Pluto
The bladed terrain of Pluto’s informally named Tartarus Dorsa region, imaged by NASA’s New Horizons spacecraft NASA/JHUAPL/SwRI

Ever since New Horizons made its flyby with Pluto in 2015, there was a certain level of mystery surrounding Pluto's "giant blades of ice" and now Nasa seems to have found the answer. According to a report published by the space agency, the blades are made entirely of methane and they have likely formed as a result of a specific type of erosion that left behind "dramatic crests and sharp divides".

Described as Pluto's "bladed terrain" the region is informally named Tartarus Dorsa. The ridges are found at high altitudes along the dwarf planet's equatorial belt.

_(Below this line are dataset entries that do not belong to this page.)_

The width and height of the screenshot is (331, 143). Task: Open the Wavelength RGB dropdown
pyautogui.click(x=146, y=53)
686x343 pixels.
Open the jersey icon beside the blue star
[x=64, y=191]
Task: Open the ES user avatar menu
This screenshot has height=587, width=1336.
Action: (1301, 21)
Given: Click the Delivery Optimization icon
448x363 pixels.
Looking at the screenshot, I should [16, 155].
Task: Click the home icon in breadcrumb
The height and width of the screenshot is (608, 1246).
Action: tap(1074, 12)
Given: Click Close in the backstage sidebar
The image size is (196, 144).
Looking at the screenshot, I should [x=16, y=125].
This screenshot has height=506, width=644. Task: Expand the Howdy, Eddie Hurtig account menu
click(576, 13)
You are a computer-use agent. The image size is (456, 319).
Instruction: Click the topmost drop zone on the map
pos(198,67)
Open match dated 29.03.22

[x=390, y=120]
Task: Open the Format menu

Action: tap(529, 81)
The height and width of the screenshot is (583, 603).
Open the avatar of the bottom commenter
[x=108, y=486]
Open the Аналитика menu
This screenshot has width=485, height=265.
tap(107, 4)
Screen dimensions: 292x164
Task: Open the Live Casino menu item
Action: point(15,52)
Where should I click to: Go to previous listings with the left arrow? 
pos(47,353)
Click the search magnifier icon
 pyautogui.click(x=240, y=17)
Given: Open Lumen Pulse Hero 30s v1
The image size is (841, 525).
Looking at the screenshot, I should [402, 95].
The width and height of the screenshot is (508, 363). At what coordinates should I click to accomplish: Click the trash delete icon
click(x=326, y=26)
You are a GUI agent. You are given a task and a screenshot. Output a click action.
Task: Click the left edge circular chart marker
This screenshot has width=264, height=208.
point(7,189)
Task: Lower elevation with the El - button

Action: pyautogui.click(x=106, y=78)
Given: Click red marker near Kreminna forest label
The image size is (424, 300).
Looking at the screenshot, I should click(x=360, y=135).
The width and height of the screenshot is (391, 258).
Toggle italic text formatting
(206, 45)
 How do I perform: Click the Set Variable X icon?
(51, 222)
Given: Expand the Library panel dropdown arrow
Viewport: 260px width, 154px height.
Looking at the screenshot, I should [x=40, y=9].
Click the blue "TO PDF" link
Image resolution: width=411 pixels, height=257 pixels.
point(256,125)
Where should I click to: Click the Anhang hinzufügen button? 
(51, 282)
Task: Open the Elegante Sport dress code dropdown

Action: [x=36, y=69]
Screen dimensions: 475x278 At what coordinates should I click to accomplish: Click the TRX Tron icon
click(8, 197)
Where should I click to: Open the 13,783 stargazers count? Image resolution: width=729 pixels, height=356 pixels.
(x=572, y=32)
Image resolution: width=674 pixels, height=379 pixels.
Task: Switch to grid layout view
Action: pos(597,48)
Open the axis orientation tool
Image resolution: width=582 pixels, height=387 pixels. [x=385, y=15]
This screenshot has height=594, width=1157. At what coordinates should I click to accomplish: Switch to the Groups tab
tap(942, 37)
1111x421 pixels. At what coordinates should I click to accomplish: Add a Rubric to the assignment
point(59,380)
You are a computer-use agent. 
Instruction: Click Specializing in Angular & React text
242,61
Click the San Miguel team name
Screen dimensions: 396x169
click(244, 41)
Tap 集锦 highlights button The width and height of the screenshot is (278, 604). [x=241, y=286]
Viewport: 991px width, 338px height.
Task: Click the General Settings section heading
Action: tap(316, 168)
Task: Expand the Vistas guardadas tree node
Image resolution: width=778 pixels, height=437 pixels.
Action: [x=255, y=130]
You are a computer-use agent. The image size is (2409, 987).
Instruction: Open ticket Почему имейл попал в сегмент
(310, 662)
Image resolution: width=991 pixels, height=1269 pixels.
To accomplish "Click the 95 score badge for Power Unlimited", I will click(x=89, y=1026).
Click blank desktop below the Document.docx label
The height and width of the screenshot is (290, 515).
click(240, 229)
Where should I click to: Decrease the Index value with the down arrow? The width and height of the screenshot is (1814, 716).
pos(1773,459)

According to the report, they can be several hundred feet tall, some as tall as New York City skyscrapers, and have been described as one of Pluto's most puzzling features.

A team from the Nasa Ames Research Center in California determined that the structures were formed first when methane freezes in Pluto's upper atmosphere at extreme altitudes similar to the way frost is formed on Earth.

"When we realized that bladed terrain consists of tall deposits of methane ice, we asked ourselves why it forms all of these ridges, as opposed to just being big blobs of ice on the ground," said research lead Jeffrey Moore. "It turns out that Pluto undergoes climate variation and sometimes, when Pluto is a little warmer, the methane ice begins to basically 'evaporate' away."

pluto
The topography (top) and composition (bottom) of Pluto’s surface NASA/JHUAPL/SwRI/LPI

The methane ice then sublimates –a process by which methane goes from solid to gas directly, without melting into a liquid first– into the atmosphere, leaving behind tall, jagged spikes.

Such bodies are also found on Earth, at high altitudes around the equatorial belt called penitents, but the ones on Earth barely reach a few meters in height, says the report. They also form as a result of sublimation.

This finding has revealed that Plutonian climate has changed dramatically over millions of years and that has caused this geological activity to be ongoing. Millions of years ago, there was a lot of methane gas that froze in the planet's atmosphere that has since burned off as the climate got warmer. It means that the atmosphere on the dwarf planet is a lot more dynamic than previously believed, says Nasa.